I have an Ionic expense tracking app that works fine during development using ionic cap run android -l --external. However, after building the production APK, the app unexpectedly loads using HTTPS protocol instead of HTTP.
This causes mixed content errors like:
polyfills-ABC123XY.js:1 Mixed Content: The page at 'https://localhost/dashboard/reports/transactions/5' was loaded over HTTPS, but requested an insecure XMLHttpRequest endpoint 'http://12.34.567.890:3000/transactions/AbC123xyz456/1'. This request has been blocked; the content must be served over HTTPS.
I tried adding these configurations but they don’t work:
In AndroidManifest.xml:
android:usesCleartextTraffic="true"
In capacitor.config.ts:
server: {
cleartext: true
}
Why does the built APK automatically use HTTPS when my development version uses HTTP? How can I prevent this protocol switching or properly handle mixed content issues?
Hmm, that’s interesting. Are you using any capacitor plugins that force HTTPS upgrades? What version of Ionic/Capacitor are you running? Older versions sometimes had a bug where production builds would auto-switch protocols even with cleartext enabled.

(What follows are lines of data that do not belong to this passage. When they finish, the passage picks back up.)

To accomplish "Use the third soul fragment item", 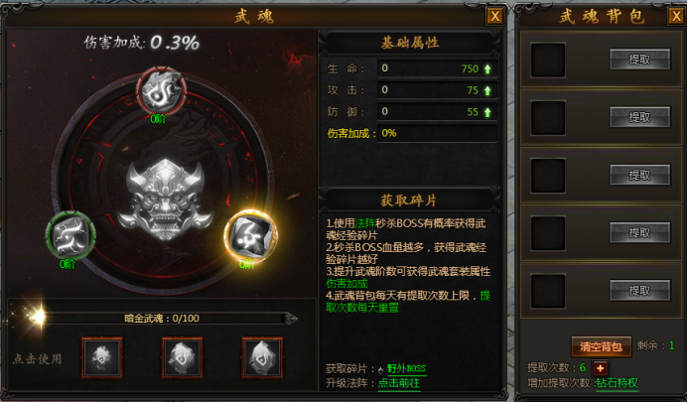I will coord(262,357).
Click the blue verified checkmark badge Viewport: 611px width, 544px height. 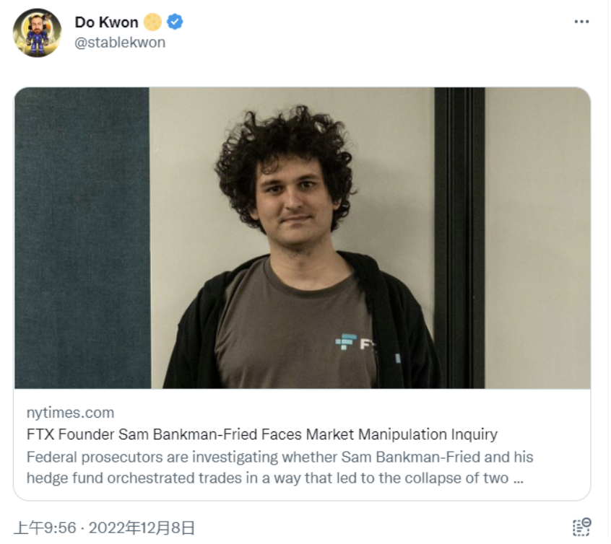click(x=175, y=22)
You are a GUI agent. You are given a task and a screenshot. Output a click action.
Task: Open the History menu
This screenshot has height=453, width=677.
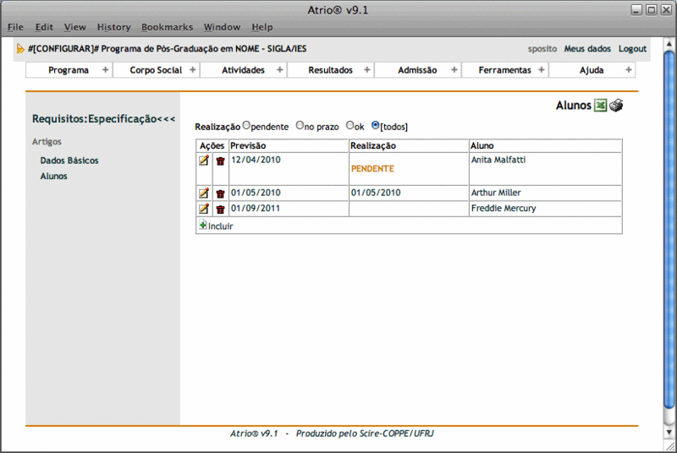tap(113, 27)
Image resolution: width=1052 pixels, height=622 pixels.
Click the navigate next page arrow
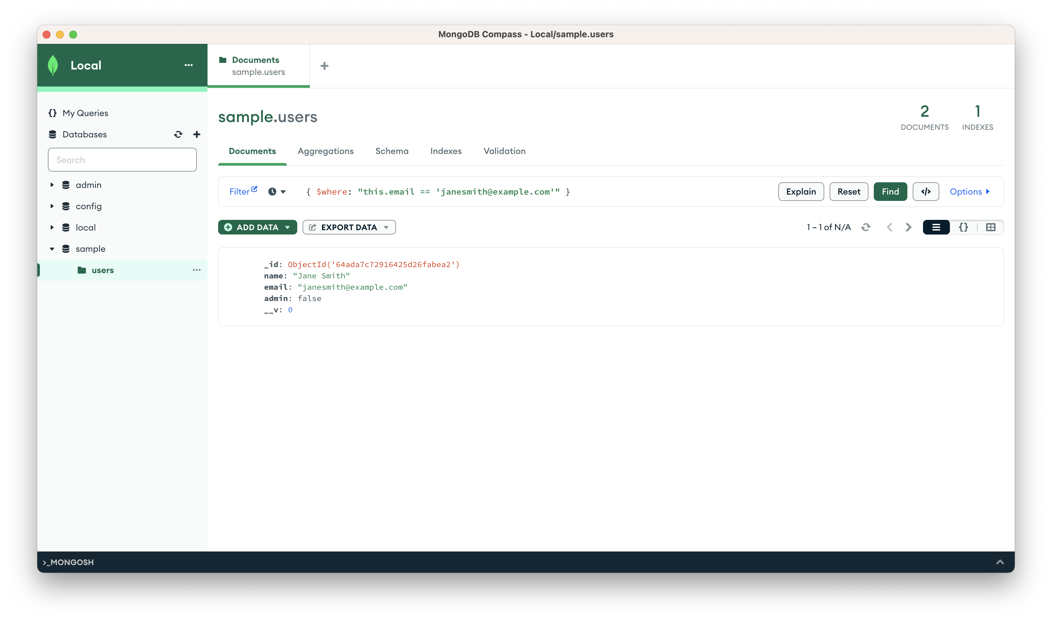908,227
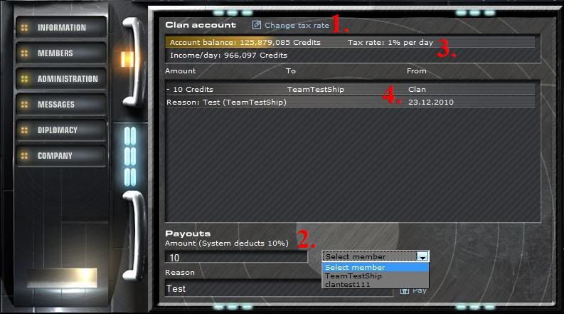Screen dimensions: 564x314
Task: Click the grid icon on the Company button
Action: tap(24, 155)
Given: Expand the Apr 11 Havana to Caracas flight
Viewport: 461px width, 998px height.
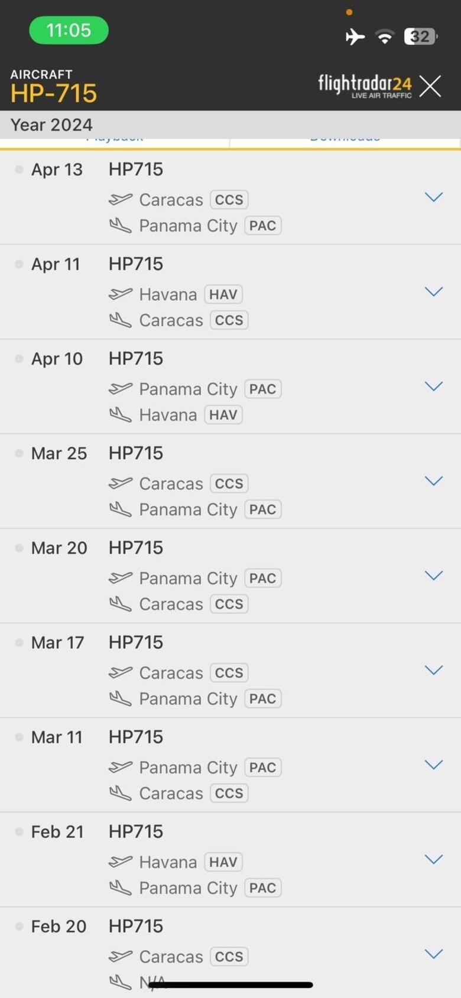Looking at the screenshot, I should coord(433,292).
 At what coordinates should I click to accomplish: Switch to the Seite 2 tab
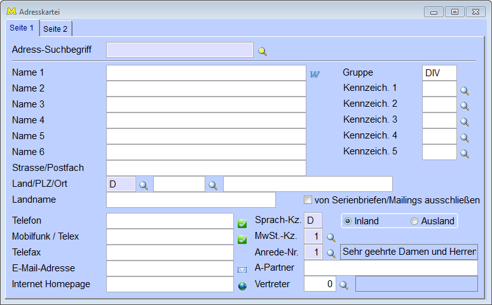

The HTTPS enforcement occurs due to Capacitor’s default security settings. In development, protocols are more lenient, but production builds enforce secure contexts, which automatically upgrade HTTP to HTTPS for specific operations. The issue arises because your API is still served over HTTP while the app context switches to HTTPS. Instead of resisting this protocol upgrade, you should configure your network security properly. Introduce a network security config file in your Android resources that allows cleartext traffic for your specific API domain. Create res/xml/network_security_config.xml and reference it in your manifest. This approach targets only your backend, avoiding a blanket enablement of cleartext traffic. Additionally, ensure your Capacitor plugins are updated, as older versions had inconsistent handling of protocols in production builds. Ideally, your goal should be to serve your API over HTTPS to comply with modern security standards and fully resolve these mixed content issues.
yep, i had the same issue! make sure your api server can handle https. also, put android:usesCleartextTraffic="true" inside the application tag in AndroidManifest.xml, not in the activity one. hope that helps!